Mutations in the b1-3 GlcA-transferase B3GAT3 gene (encoding GlcAT-I) are found in patients featuring congenital heart defects and joint dislocations. Decreased GlcAT-I activity reduces the levels of heparan, chondroitin and dermatan sulfate chains on proteoglycans. Some proteoglycans like decorin are secreted devoid of its single dermatan sulfate chain. The disease in question has been named Larsen-like syndrome, B3GAT3 type (OMIM 245600). At least three diseases are associated to defective sulfotransferases. The first disease, named Omani type of spondylepiphyseal dysplasia (OMIM 608637), is caused by a deficiency of the chondroitin 6-O sulfotransferase enzyme CHST3 that catalyzes the 6-O sulfation of GalNAc found in chondroitin and dermatan sulfate GAG chains. The symptoms of Omani type of spondylepiphyseal dysplasia are typical of connective tissue disorders, i.e. short stature, skeletal dysplasia, kyphoscoliosis and arthritic joints. Patients show a normal intelligence. Mutations in the CHST14 dermatan 4-sulfotransferase-1 gene are associated to the musculocontractural type of Ehlers-Danlos syndrome (OMIM 601776), which is characterized by severe manifestations such as craniofacial dysmorphism, kyphoscoliosis, hypotonia and joint hypermobility. The CHST14 enzyme transfers sulfate to the 4-O position of GalNAc flanked on both sides by IdoA. This strict acceptor recognition explains why this sulfotransferase is specific for dermatan sulfate and does not affect chondroitin sulfate chains.
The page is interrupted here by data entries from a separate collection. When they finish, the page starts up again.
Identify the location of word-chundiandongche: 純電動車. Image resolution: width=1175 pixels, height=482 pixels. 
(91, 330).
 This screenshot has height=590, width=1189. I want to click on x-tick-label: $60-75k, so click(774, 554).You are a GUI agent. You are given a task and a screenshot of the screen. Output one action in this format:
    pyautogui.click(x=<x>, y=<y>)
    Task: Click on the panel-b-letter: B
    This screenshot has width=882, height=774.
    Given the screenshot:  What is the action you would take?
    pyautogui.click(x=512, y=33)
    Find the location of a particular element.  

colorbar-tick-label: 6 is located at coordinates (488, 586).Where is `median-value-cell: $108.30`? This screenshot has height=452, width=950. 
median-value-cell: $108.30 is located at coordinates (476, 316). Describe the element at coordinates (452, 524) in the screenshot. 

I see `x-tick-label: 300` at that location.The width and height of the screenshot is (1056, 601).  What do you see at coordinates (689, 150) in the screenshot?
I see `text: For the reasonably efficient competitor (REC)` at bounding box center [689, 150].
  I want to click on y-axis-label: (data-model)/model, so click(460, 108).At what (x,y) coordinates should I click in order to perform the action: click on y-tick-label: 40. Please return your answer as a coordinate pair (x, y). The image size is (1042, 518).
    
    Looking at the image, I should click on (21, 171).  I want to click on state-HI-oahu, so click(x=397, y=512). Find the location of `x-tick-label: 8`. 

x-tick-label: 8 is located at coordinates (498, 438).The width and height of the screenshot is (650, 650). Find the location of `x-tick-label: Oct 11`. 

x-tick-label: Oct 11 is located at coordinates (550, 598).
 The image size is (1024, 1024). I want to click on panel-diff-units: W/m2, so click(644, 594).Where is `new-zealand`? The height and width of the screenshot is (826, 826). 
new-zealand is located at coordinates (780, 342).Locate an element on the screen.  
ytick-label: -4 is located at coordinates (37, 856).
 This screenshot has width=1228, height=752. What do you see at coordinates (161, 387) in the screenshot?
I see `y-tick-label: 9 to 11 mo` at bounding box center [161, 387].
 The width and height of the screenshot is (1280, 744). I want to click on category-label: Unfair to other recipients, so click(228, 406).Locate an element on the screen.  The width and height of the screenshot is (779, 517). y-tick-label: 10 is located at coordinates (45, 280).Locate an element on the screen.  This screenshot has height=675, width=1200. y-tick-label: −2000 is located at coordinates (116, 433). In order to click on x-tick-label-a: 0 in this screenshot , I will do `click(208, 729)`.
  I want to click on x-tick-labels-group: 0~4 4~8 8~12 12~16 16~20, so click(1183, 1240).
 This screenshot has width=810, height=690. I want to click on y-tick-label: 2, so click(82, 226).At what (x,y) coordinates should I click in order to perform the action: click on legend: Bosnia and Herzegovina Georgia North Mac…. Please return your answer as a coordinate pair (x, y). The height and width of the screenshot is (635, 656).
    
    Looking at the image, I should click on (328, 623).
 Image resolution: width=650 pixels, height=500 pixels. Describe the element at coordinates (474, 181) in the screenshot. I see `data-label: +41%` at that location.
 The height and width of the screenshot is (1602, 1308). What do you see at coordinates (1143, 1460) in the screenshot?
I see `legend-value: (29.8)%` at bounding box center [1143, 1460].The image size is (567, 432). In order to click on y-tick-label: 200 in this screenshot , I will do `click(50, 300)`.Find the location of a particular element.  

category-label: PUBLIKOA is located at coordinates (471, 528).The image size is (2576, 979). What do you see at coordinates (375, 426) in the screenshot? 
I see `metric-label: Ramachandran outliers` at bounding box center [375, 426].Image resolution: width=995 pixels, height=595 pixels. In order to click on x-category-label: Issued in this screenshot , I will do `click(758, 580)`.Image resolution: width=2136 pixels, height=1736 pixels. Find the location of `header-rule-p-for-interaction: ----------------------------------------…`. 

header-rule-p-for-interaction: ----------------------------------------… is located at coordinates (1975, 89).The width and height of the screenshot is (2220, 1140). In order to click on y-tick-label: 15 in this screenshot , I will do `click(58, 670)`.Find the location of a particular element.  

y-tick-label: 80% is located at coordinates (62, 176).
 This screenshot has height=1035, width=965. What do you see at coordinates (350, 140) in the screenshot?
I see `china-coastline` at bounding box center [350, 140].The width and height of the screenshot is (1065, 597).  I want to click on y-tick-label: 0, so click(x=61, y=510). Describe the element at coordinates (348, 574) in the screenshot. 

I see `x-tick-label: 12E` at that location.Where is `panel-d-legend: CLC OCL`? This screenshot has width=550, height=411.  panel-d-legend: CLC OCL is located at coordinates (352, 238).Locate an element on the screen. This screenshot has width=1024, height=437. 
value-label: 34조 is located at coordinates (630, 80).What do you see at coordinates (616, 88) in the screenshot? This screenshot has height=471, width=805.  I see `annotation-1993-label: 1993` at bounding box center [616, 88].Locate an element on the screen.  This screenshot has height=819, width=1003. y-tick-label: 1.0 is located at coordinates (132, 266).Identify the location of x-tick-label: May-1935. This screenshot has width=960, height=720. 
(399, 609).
The third sulfation defect affects the GlcNAc-6-sulfotransferase CHST6 gene, which is involved in the sulfation of keratan sulfate chains. The CHST6 gene is expressed in many cell types but the clinical features of GlcNAc-6-O sulfotransferase deficiency are limited to the eye, resulting in a progressive opacity of the cornea, a condition referred to as macular corneal dystrophy (OMIM 217800). Keratan sulfate chains are important for the solubility and water retention of corneal proteoglycans and collagens. The decreased level of sulfation caused by CHST6 deficiency leads to aggregation of corneal proteins and thereby to increased opacity of the cornea.